One possible clue to explaining this state of affairs is furnished by another of Donald Kelley’s works. In The Problem of Knowledge and the Concept of Discipline,4 Kelley suggests that the real factors shaping the substance of a discipline are to be found in the attitudes of those who exhibit mastery of the discipline and influence “disciples”. Different masters, different disciples, divided disciplines. If that line of argument is accepted, then one might reasonably question the value of noting efforts by its masters of a bygone age to elevate the discipline of Jurisprudence to a status it never actually achieved. And at the same time, question the emphasis given in a jot to an article that notes this very thing.
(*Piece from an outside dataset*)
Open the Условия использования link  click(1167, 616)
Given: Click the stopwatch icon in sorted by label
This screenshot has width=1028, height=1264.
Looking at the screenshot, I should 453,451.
On further reflection, however, if we do take seriously Kelley’s thesis in his later piece, over the responsibility of the masters of a discipline for shaping the ambition and scope of that discipline, then it might after all be relevant to have our attention drawn to an era when those leading the discipline had a far more ambitious vision for Jurisprudence than it enjoys today.
- Donald Kelley, Vera Philosophia: The Philosophical Significance of Renaissance Jurisprudence, Journal of the History of Philosophy 267 (1976).
- Kevin Walton, Gerald Postema on Genuinely Philosophical Jurisprudence, 8 Jurisprudence 604 (2017). My own combined review of Postema’s volume and Lobban’s volume on the common-law legal philosophy of the preceding centuries can be found at the Singapore Journal of Legal Studies 387 (2017).
- Volumes 8, 9, 11 & 12 cover both common-law and civil-law worlds from 1600 to the twentieth century, with volume 10 dealing with the “The Philosophers’ Philosophy of Law” for the same period.
- The opening chapter of his edited collection, History and the Disciplines: The Reclassification of Knowledge in Early Modern Europe (1997).